Burkina Faso : De nouvelles conditions d’entrée, de séjour des étrangers et de sorties des nationaux
A la lumière de ce qui précède, il est évident que l’absence de papiers de voyage encourage sinon facilite la corruption aux postes-frontières. Un système où on a du mal à distinguer le corrupteur et le racketteur. Toujours est-il que la situation arrange les deux acteurs.
Le voyageur qui n’a pas de documents de voyage, négocie pour passer en soudoyant les agents de Police. Une pratique qui ne semble pas non plus déplaire aux policiers. Les agents de police font aussi payer les voyageurs qui n’ont pas leurs papiers en règle. Du coup, la corruption prospère. Et même au-delà de la corruption, « qui est qui ?, qui rentre et qui sort ?« , se demande un interlocuteur.
Ainsi, de notre constat, tout porte à croire que le manque de rigueur dans le contrôle des documents de voyage favorise le fait que les citoyens ne se munissent pas tout le temps de tous les documents de voyage afin d’effectuer leur déplacement. Puisqu’avec un billet, même sans les documents au complet, il pourra effectuer son voyage. Ce qui exacerbe la corruption.
Des pistes pour l’avenir
C’est une lapalissade de dire que sans les documents nécessaires, un voyageur ne peut pas prendre le vol à l’aéroport pour une quelconque destination. Nous osons croire que si cette même rigueur est appliquée au niveau des frontières terrestres, la corruption et les tracasseries routières pourraient ne plus avoir de beaux jours devant elles. Si le voyageur manque son car par défaut de carnet jaune, la prochaine fois, il est clair qu’il prendra les dispositions pour être en règle.
À ce propos, il faut aussi saluer le travail qu’abattent beaucoup de policiers aux postes frontaliers. Un témoin nous confie son expérience au poste-frontière de Cinkassé qui illustre bien cela. Kassongo Ngoma (nom d’emprunt) est un expatrié vivant au Burkina Faso depuis un certain temps, après péremption de son passeport au Burkina, il devait se rendre dans un pays voisin pour renouveler son passeport. Il prend alors le bus pour s’y rendre.

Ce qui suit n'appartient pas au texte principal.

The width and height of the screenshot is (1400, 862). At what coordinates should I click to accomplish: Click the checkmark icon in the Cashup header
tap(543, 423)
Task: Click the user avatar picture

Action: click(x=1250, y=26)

Cependant, son passeport étant périmé, il a été stoppé au poste de police frontalier de Cinkansé. Aucune négociation n’est possible pour le tirer d’affaire. Les agents de Police sont fermes et catégoriques. Son autocar est parti sans lui. À notre micro, il déplore toujours le fait que malgré le laissez-passer (qui n’est pas un document de voyage) que l’ambassade de son pays au Burkina lui a octroyé pour justifier le fait qu’il était en partance pour renouveler son passeport, la Police est restée de marbre.

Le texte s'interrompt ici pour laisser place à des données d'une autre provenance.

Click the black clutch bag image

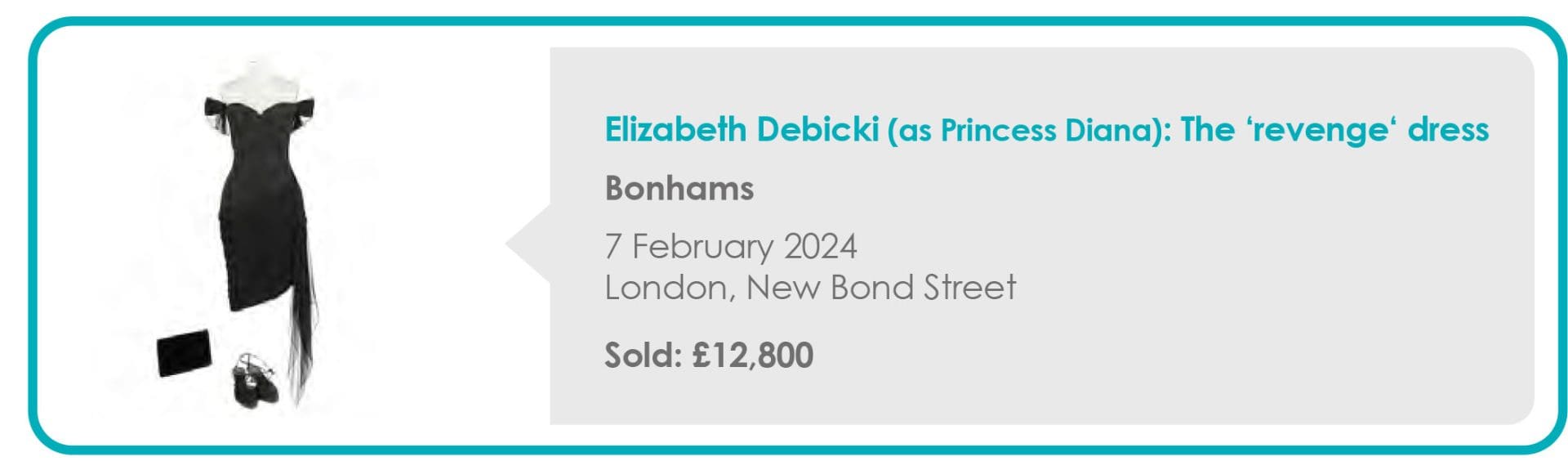[184, 353]
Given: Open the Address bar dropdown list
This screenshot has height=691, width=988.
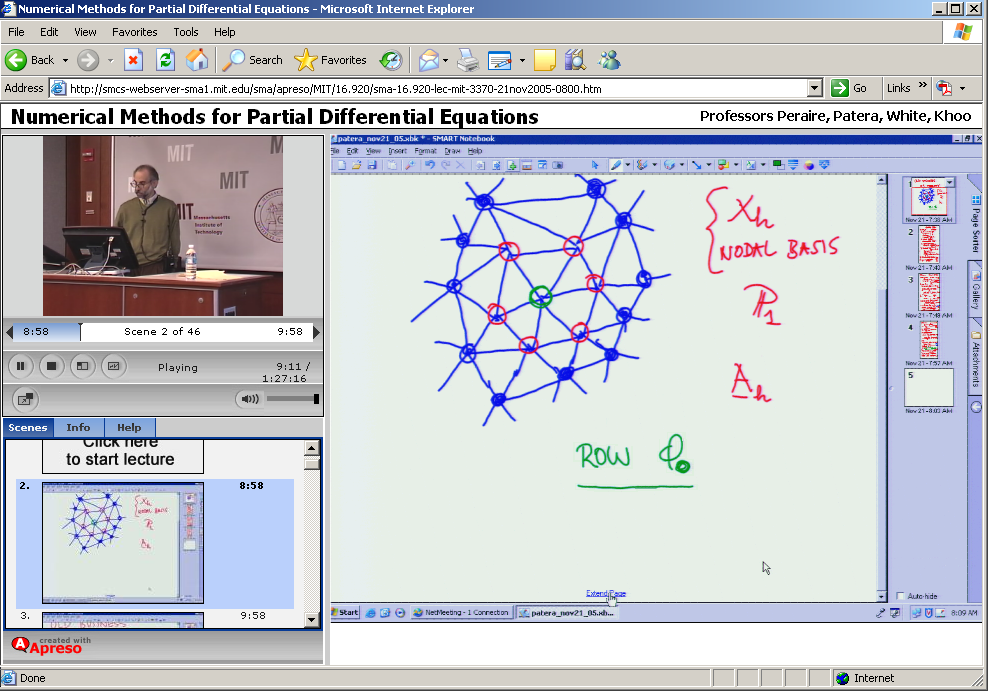Looking at the screenshot, I should pyautogui.click(x=814, y=88).
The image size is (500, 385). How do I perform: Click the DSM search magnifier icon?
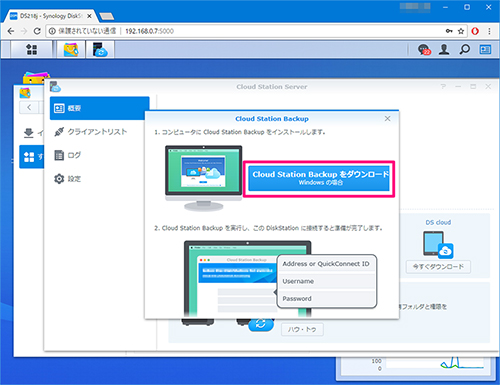464,50
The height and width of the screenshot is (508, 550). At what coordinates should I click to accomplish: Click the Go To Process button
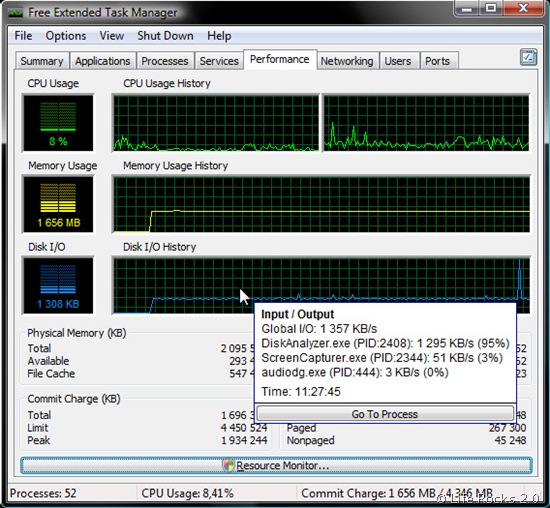(385, 414)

Néanmoins, il salue le professionnalisme des policiers. « Ils ont fait leur travail« , reconnaît il. Cet épisode témoigne de l’importance d’un contrôle rigoureux aux frontières pour lutter contre la corruption et les passe-droits.
Nonobstant, les témoignages recueillis mettent objectivement en évidence un dysfonctionnement des contrôles aux frontières, où la corruption, à y voir clair, prospère au détriment des voyageurs et de l’État. Il est urgent de mettre en place des mesures concrètes pour lutter contre ces pratiques illégales surtout dans un contexte de lutte acharnée contre l’hydre terroriste au Burkina Faso.

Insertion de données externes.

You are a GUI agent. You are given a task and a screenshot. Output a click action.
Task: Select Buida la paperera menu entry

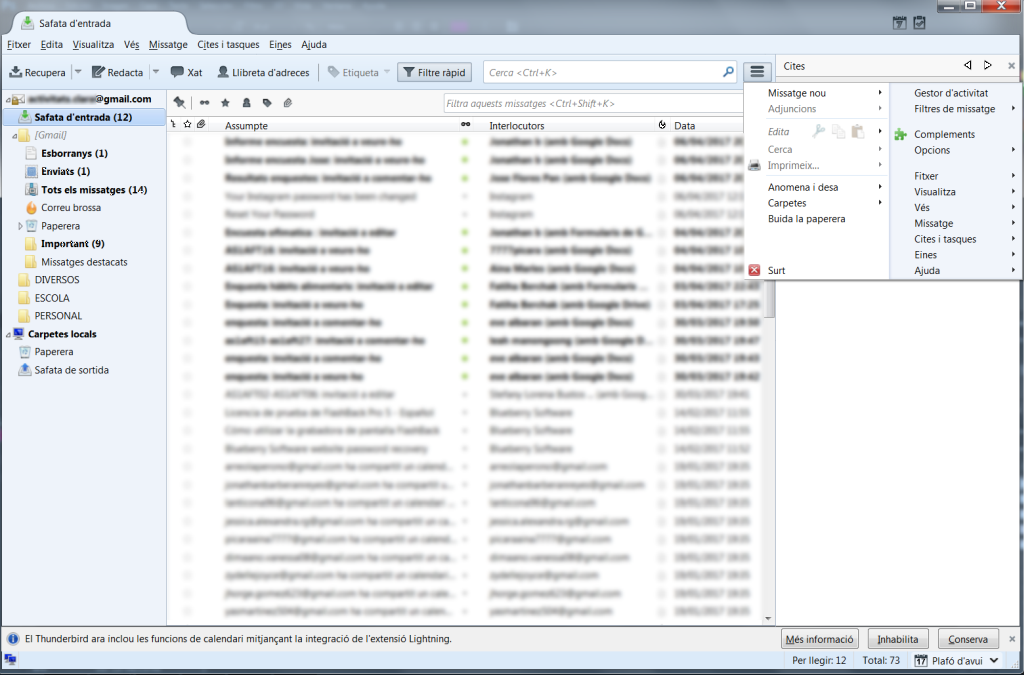(806, 218)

Un renforcement des contrôles des agents en poste aux frontières, et une meilleure information des voyageurs sur les documents requis pour voyager s’imposent pour changer la tendance. Cette réforme faciliterait la circulation des personnes et des biens en renforçant la confiance des citoyens vis-à-vis des institutions, contribuant ainsi à une plus grande sécurité pour tous.